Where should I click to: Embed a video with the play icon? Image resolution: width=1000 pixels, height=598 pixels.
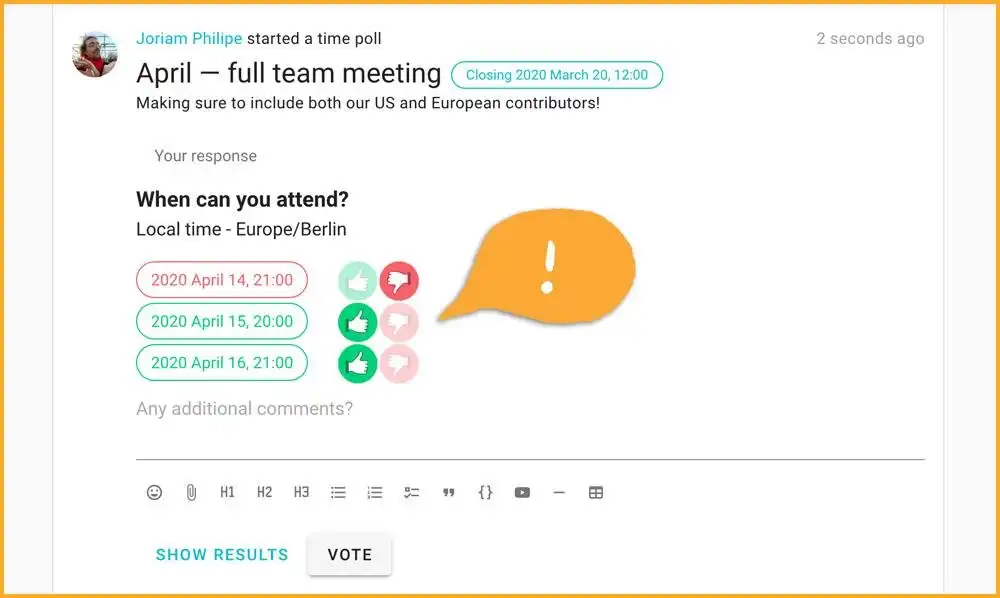(x=522, y=492)
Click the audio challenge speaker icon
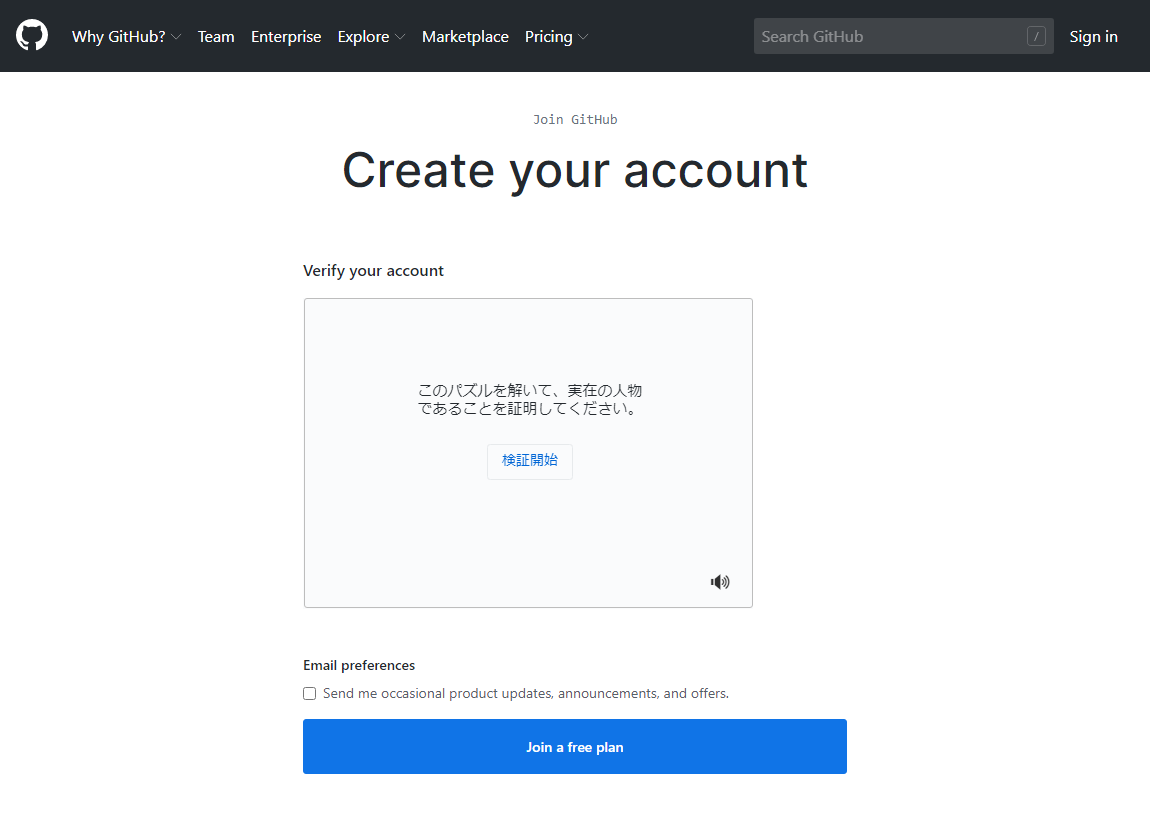Image resolution: width=1150 pixels, height=819 pixels. pyautogui.click(x=720, y=582)
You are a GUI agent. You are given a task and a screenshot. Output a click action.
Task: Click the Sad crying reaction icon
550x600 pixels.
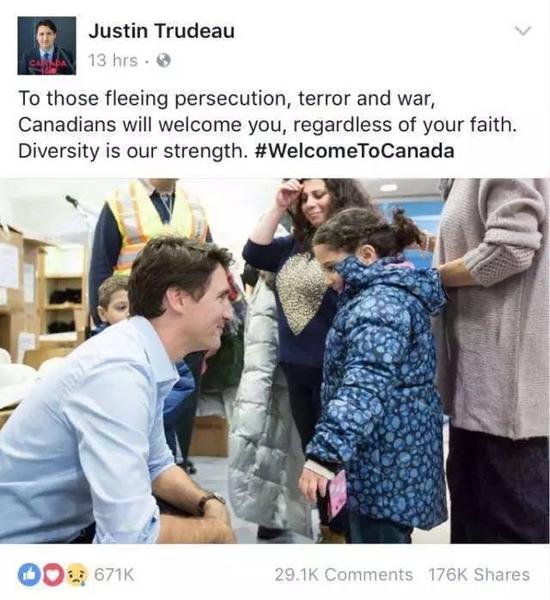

·····

WHAT YOU HAVE TO DO: Output the data above verbatim, pictures excluded.

SOLVED PROBLEM:
Where should I click to: Embed a video with the play icon? Image resolution: width=1000 pixels, height=598 pixels.
(x=522, y=492)
Click the audio challenge speaker icon
Image resolution: width=1150 pixels, height=819 pixels. pyautogui.click(x=720, y=582)
You are a GUI agent. You are given a task and a screenshot. Output a click action.
Task: Click the Sad crying reaction icon
550x600 pixels.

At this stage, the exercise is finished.